DATA SHOWN
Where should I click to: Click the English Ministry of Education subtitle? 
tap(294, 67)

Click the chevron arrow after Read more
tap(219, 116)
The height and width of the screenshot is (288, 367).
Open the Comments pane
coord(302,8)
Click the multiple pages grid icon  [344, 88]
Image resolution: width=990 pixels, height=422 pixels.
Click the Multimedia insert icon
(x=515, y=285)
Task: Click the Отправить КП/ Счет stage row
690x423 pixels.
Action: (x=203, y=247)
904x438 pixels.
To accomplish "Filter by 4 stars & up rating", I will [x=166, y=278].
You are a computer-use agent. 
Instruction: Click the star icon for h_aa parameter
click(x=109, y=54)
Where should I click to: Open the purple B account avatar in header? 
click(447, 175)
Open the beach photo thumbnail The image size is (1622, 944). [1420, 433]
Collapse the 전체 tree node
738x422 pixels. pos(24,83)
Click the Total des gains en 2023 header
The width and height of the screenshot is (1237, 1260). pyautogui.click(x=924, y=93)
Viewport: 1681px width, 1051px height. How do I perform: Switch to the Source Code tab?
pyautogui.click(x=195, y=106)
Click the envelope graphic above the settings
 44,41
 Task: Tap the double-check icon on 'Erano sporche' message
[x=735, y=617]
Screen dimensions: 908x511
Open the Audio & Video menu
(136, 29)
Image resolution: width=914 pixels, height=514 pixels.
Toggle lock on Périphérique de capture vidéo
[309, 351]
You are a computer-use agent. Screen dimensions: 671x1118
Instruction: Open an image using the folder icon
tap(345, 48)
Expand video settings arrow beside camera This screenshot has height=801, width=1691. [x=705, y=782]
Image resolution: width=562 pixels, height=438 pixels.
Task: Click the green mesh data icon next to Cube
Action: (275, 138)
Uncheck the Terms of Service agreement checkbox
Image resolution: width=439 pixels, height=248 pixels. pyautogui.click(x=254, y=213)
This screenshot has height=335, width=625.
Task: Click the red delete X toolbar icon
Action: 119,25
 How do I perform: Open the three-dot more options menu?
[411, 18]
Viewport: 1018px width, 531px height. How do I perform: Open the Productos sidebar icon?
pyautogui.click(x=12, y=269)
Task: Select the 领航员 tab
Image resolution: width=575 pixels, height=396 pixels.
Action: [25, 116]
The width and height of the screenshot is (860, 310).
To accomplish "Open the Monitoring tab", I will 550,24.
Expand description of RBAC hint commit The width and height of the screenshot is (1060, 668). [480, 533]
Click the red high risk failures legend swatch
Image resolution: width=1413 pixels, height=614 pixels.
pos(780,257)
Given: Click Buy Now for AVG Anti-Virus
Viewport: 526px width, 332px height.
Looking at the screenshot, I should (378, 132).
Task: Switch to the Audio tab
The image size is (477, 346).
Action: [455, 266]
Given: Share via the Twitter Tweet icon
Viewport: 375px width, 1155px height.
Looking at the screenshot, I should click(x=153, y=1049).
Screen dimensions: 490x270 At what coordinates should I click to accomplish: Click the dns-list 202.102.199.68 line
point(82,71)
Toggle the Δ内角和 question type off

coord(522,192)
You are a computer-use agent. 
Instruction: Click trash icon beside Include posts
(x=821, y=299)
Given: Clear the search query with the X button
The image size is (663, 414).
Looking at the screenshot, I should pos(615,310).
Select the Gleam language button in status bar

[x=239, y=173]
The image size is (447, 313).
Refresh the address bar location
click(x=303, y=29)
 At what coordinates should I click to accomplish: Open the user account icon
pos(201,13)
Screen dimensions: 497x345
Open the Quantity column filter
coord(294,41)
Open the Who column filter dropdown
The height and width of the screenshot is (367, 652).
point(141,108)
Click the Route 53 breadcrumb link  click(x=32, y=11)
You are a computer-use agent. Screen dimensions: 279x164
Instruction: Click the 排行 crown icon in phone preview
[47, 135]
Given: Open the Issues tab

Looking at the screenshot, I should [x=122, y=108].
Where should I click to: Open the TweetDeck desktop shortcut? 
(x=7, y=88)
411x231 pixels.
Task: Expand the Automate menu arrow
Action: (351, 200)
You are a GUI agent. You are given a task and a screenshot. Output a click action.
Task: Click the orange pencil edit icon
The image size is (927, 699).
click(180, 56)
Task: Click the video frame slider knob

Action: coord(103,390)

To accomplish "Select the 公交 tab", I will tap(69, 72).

REQUIRED ACTION
Every entry above must be returned word for word.

ANSWER FOR THIS EXERCISE
Where should I click to: Click the English Ministry of Education subtitle? 
tap(294, 67)

Click the chevron arrow after Read more
tap(219, 116)
The height and width of the screenshot is (288, 367).
Open the Comments pane
coord(302,8)
Click the multiple pages grid icon  [344, 88]
Image resolution: width=990 pixels, height=422 pixels.
Click the Multimedia insert icon
(x=515, y=285)
Task: Click the Отправить КП/ Счет stage row
690x423 pixels.
Action: (x=203, y=247)
904x438 pixels.
To accomplish "Filter by 4 stars & up rating", I will [x=166, y=278].
You are a computer-use agent. 
Instruction: Click the star icon for h_aa parameter
click(x=109, y=54)
Where should I click to: Open the purple B account avatar in header? 
click(447, 175)
Open the beach photo thumbnail The image size is (1622, 944). [1420, 433]
Collapse the 전체 tree node
738x422 pixels. pos(24,83)
Click the Total des gains en 2023 header
The width and height of the screenshot is (1237, 1260). pyautogui.click(x=924, y=93)
Viewport: 1681px width, 1051px height. How do I perform: Switch to the Source Code tab?
pyautogui.click(x=195, y=106)
Click the envelope graphic above the settings
 44,41
 Task: Tap the double-check icon on 'Erano sporche' message
[x=735, y=617]
Screen dimensions: 908x511
Open the Audio & Video menu
(136, 29)
Image resolution: width=914 pixels, height=514 pixels.
Toggle lock on Périphérique de capture vidéo
[309, 351]
You are a computer-use agent. Screen dimensions: 671x1118
Instruction: Open an image using the folder icon
tap(345, 48)
Expand video settings arrow beside camera This screenshot has height=801, width=1691. [x=705, y=782]
Image resolution: width=562 pixels, height=438 pixels.
Task: Click the green mesh data icon next to Cube
Action: (275, 138)
Uncheck the Terms of Service agreement checkbox
Image resolution: width=439 pixels, height=248 pixels. pyautogui.click(x=254, y=213)
This screenshot has height=335, width=625.
Task: Click the red delete X toolbar icon
Action: 119,25
 How do I perform: Open the three-dot more options menu?
[411, 18]
Viewport: 1018px width, 531px height. How do I perform: Open the Productos sidebar icon?
pyautogui.click(x=12, y=269)
Task: Select the 领航员 tab
Image resolution: width=575 pixels, height=396 pixels.
Action: [25, 116]
The width and height of the screenshot is (860, 310).
To accomplish "Open the Monitoring tab", I will 550,24.
Expand description of RBAC hint commit The width and height of the screenshot is (1060, 668). [480, 533]
Click the red high risk failures legend swatch
Image resolution: width=1413 pixels, height=614 pixels.
pos(780,257)
Given: Click Buy Now for AVG Anti-Virus
Viewport: 526px width, 332px height.
Looking at the screenshot, I should (378, 132).
Task: Switch to the Audio tab
The image size is (477, 346).
Action: [455, 266]
Given: Share via the Twitter Tweet icon
Viewport: 375px width, 1155px height.
Looking at the screenshot, I should click(x=153, y=1049).
Screen dimensions: 490x270 At what coordinates should I click to accomplish: Click the dns-list 202.102.199.68 line
point(82,71)
Toggle the Δ内角和 question type off

coord(522,192)
You are a computer-use agent. 
Instruction: Click trash icon beside Include posts
(x=821, y=299)
Given: Clear the search query with the X button
The image size is (663, 414).
Looking at the screenshot, I should pos(615,310).
Select the Gleam language button in status bar

[x=239, y=173]
The image size is (447, 313).
Refresh the address bar location
click(x=303, y=29)
 At what coordinates should I click to accomplish: Open the user account icon
pos(201,13)
Screen dimensions: 497x345
Open the Quantity column filter
coord(294,41)
Open the Who column filter dropdown
The height and width of the screenshot is (367, 652).
point(141,108)
Click the Route 53 breadcrumb link  click(x=32, y=11)
You are a computer-use agent. Screen dimensions: 279x164
Instruction: Click the 排行 crown icon in phone preview
[47, 135]
Given: Open the Issues tab

Looking at the screenshot, I should [x=122, y=108].
Where should I click to: Open the TweetDeck desktop shortcut? 
(x=7, y=88)
411x231 pixels.
Task: Expand the Automate menu arrow
Action: (351, 200)
You are a GUI agent. You are given a task and a screenshot. Output a click action.
Task: Click the orange pencil edit icon
The image size is (927, 699).
click(180, 56)
Task: Click the video frame slider knob

Action: coord(103,390)

To accomplish "Select the 公交 tab", I will tap(69, 72).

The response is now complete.